▶ [Task statement]: Wherever "field" shows up in the records below, copy the whole line.

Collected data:
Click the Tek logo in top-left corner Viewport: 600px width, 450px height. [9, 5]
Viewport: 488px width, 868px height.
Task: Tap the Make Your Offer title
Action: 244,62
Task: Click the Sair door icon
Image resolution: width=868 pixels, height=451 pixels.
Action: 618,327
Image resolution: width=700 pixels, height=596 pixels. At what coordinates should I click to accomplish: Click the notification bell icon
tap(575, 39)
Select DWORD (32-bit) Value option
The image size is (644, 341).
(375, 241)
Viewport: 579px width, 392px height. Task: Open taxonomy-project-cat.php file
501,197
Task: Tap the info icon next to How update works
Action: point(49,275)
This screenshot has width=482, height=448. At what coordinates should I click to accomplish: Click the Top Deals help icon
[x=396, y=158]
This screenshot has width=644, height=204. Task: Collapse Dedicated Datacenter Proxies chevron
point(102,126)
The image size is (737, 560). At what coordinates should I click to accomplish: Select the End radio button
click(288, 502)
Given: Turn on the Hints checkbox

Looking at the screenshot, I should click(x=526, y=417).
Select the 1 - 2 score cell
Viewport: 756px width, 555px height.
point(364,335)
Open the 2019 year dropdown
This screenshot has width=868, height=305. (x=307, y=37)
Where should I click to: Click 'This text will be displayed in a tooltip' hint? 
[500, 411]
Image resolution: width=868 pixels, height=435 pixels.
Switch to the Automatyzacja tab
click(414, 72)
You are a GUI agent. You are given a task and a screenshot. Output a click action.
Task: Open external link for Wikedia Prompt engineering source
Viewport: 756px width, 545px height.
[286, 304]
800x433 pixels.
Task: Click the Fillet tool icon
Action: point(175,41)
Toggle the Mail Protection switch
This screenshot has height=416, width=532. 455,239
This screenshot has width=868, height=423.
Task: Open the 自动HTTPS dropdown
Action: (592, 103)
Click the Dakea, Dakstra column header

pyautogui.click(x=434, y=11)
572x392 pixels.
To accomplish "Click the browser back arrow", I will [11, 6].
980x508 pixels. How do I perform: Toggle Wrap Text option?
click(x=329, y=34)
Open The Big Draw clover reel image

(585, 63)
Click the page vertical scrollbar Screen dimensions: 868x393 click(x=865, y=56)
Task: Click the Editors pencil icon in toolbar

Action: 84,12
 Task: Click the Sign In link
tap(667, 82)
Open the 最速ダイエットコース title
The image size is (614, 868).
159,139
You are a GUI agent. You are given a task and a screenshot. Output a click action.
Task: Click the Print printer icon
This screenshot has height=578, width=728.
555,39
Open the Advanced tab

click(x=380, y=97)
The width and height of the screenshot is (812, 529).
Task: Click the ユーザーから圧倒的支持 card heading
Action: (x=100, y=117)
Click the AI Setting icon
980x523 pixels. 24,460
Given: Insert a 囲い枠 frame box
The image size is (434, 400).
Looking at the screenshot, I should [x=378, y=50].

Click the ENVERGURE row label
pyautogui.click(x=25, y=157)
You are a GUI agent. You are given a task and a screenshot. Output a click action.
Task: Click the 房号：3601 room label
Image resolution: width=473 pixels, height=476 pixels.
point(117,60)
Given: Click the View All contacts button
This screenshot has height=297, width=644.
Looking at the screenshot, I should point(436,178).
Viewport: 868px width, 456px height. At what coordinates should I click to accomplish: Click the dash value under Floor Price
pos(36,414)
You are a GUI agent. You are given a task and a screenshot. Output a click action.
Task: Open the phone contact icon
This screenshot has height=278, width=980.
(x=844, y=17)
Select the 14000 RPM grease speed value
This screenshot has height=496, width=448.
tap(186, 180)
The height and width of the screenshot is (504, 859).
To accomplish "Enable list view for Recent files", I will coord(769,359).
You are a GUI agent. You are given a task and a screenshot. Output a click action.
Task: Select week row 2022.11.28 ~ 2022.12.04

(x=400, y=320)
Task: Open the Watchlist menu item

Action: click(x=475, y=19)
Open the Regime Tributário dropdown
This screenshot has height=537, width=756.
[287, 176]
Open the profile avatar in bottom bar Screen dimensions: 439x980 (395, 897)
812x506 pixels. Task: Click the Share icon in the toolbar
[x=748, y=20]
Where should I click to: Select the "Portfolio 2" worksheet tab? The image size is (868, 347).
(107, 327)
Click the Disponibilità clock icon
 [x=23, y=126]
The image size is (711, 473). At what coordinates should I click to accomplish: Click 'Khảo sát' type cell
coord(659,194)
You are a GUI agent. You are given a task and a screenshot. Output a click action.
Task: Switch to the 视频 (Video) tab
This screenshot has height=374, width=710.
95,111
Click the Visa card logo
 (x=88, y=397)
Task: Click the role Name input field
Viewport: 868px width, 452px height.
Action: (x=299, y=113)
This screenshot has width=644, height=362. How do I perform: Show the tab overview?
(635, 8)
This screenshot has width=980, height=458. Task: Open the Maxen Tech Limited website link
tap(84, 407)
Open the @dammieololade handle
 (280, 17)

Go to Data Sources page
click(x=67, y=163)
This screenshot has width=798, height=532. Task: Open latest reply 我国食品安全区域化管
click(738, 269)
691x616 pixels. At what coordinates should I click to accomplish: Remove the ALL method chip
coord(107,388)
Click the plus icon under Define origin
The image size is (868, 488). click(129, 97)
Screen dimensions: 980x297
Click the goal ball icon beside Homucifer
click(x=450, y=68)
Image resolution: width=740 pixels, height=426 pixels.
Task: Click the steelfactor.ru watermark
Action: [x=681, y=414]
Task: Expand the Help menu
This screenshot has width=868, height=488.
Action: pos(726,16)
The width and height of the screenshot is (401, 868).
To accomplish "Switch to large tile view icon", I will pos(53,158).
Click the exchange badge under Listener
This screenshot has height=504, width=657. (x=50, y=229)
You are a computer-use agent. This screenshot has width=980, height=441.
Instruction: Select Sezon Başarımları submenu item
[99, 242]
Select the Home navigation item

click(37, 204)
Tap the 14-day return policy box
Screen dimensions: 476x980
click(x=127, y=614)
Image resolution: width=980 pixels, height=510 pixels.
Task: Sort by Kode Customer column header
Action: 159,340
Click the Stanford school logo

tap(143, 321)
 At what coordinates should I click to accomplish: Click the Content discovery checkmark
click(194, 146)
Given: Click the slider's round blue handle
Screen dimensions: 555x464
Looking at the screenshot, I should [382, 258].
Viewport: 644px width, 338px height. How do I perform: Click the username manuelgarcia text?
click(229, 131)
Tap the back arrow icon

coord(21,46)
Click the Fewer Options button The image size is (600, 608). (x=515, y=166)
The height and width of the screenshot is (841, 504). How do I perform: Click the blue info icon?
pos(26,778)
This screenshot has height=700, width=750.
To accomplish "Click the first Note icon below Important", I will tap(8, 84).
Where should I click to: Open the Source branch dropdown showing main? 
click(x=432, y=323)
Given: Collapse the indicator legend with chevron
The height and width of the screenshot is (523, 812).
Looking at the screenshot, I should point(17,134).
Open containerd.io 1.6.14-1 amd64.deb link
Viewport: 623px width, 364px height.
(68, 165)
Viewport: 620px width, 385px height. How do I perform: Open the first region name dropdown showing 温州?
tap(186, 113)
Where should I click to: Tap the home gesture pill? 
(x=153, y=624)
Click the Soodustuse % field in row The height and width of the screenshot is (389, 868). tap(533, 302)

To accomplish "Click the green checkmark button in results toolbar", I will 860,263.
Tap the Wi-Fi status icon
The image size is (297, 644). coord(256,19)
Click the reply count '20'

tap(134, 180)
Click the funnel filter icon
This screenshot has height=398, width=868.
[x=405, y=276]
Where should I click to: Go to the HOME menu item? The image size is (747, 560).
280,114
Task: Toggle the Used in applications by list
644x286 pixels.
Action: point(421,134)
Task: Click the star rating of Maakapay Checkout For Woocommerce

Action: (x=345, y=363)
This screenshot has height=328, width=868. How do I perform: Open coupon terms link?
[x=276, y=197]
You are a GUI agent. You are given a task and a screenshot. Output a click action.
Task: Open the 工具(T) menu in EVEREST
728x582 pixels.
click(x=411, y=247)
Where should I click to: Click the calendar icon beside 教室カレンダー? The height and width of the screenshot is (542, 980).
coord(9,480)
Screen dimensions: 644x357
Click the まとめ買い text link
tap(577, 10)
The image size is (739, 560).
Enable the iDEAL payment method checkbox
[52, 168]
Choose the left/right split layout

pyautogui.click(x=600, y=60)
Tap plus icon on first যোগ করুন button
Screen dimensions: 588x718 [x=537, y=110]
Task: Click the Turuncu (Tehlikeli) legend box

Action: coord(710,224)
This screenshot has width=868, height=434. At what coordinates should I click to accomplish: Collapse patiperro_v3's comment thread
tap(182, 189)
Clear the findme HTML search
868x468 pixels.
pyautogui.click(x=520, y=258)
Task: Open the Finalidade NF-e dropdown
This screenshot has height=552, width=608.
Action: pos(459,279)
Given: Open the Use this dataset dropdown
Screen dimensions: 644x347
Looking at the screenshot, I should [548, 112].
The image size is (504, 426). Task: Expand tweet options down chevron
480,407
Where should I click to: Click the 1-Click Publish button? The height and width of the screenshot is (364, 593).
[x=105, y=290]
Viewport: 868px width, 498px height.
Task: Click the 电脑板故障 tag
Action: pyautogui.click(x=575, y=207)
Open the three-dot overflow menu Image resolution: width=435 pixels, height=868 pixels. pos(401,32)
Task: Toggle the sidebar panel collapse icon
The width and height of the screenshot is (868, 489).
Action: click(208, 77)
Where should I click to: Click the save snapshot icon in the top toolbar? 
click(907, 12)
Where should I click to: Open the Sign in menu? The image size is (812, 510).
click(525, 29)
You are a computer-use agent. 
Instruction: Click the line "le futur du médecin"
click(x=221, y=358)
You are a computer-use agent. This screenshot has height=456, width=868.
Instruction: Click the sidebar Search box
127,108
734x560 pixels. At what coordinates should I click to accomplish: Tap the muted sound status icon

▶ [Response box]:
Task: Click the role Name input field
Click the Soodustuse % field in row The height and width of the screenshot is (389, 868). tap(533, 302)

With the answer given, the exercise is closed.